Most patients were male (85%). The percentage of patients that were Caucasian was 46%; the percentage of patients that were African-American was 32%. The median age was 45 years with a range of 21 to 68 years.
In the double-blind period of the study, 136 patients received MYTESI 125 mg twice daily, 101 patients received one of the two higher dosage regimens and 138 patients received placebo. The percentages of patients that completed the double-blind period were 92% in the MYTESI 125 mg group and 94% in the placebo arm.
Most patients received concomitant protease inhibitors during the double-blind period (Table 2). The most frequently used anti-retroviral therapies in the MYTESI 125 mg and placebo groups were tenofovir/emtricitabine, ritonavir, and lopinavir/ritonavir.
Table 2: Concomitant Anti-Retroviral Therapy Used in the Double-Blind Period in Patients with HIV
125 mg twice daily
(N = 136) n (%)
N = 138 n (%)
|Any antiretroviral therapy||135 (99)||134 (97)|
|Any protease inhibitor||87 (64)||97 (70)|
|Tenofovir/Emtricitabine||45 (33)||52 (38)|
|Ritonavir||46 (34)||49 (36)|
|Lopinavir/Ritonavir||30 (22)||40 (29)|
|Efavirenz/Tenofovir/Emtricitabine||30 (22)||21 (15)|
|Tenofovir disoproxil fumarate||18 (13)||14 (10)|
|Atazanavir sulfate||19 (14)||22 (16)|
|Abacavir w/ lamivudine||17 (13)||18 (13)|
|Darunavir||19 (14)||14 (10)|
|Raltegravir||16 (12)||11 (8)|
|Valaciclovir hydrochloride||12 (9)||16 (12)|
|Fosamprenavir||12 (9)||13 (9)|
|Zidovudine w/lamivudine||12 (9)||15 (11)|
|Lamivudine||7 (5)||6 (4)|
|Nevirapine||8 (6)||9 (7)|
|Atazanavir||5 (4)||2 (1)|
The primary efficacy endpoint was the proportion of patients with a clinical response, defined as less than or equal to 2 watery bowel movements per week during at least 2 of the 4 weeks of the placebo-controlled phase. Patients who received concomitant anti-diarrheal medications or opiates were counted as clinical non-responders.
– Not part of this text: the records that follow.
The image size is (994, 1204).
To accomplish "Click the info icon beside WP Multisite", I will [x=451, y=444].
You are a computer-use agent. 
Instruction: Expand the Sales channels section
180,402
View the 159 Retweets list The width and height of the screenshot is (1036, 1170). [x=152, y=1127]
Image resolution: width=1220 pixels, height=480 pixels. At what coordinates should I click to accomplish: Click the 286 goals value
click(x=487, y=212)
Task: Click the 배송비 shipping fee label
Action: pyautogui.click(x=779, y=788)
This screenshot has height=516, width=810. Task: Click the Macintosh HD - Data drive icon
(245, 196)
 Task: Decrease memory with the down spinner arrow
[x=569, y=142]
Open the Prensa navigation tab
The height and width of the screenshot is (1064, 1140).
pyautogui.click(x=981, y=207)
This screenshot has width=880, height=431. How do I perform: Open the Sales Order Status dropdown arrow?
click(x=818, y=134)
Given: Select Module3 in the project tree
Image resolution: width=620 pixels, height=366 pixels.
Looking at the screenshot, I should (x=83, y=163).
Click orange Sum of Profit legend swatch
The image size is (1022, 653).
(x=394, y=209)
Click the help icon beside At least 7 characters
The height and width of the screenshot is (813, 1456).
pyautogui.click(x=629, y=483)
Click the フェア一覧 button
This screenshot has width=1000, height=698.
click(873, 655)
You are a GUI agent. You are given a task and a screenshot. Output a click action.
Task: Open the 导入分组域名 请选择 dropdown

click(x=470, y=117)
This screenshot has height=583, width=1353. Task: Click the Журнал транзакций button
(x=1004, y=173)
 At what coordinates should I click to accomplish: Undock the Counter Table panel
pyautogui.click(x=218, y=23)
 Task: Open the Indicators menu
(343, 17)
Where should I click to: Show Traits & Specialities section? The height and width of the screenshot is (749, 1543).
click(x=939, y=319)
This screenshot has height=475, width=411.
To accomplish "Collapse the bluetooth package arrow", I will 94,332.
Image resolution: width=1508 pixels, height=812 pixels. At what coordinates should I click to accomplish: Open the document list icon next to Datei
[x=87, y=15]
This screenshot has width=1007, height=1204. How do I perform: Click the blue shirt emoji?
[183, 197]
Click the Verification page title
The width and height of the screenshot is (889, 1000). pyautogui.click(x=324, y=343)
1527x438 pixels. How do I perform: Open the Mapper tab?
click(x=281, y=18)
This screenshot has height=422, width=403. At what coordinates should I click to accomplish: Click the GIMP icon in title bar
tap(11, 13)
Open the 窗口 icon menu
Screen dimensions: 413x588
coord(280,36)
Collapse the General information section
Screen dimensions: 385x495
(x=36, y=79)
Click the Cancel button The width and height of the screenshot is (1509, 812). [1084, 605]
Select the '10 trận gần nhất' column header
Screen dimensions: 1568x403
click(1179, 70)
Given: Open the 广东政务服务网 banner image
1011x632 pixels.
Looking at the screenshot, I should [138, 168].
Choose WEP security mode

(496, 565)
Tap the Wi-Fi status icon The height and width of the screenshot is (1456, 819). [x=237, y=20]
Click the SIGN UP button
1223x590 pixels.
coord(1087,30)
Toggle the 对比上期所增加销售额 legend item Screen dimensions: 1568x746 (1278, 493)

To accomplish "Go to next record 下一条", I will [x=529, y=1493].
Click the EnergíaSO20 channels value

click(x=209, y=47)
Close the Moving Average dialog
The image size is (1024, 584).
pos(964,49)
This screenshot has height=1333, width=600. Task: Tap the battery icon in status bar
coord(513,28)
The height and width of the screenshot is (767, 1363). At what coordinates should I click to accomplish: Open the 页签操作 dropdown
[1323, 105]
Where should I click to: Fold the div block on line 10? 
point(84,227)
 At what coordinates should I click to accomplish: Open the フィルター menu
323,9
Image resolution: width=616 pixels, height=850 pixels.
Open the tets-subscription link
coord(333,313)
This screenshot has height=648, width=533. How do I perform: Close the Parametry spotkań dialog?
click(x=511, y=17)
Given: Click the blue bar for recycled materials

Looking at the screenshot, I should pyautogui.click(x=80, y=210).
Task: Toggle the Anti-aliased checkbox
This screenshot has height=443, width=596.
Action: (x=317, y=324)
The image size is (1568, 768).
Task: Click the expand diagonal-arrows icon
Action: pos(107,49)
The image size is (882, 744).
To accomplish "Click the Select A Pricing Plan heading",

A significantly larger proportion of patients in the MYTESI 125 mg twice daily group experienced clinical response compared with patients in the placebo group (18% vs. 8%, 1–sided p < 0.01). In the randomized clinical study, examination of duration of diarrhea, baseline number of daily watery bowel movements, use of protease inhibitors, CD4 cell count and age subgroups did not identify differences in the consistency of the crofelemer treatment effect among these subgroups. There were too few female patients and patients with an HIV viral load > 400 copies/mL to adequately assess differences in effects in these populations. Among race subgroups, there were no differences in the consistency of the crofelemer treatment effect except for the subgroup of African-Americans; crofelemer was less effective in African-Americans than non-African-Americans.
Although the CD4 cell count and HIV viral load did not appear to change over the one month placebo-controlled period, the clinical significance of this finding is unknown because of the short duration of the placebo-controlled period.
Of the 24 clinical responders to MYTESI 125 mg twice daily, 22 entered the placebo-free period; 16 were responding at the end of month 3, and 14 were responding at the end of month 5.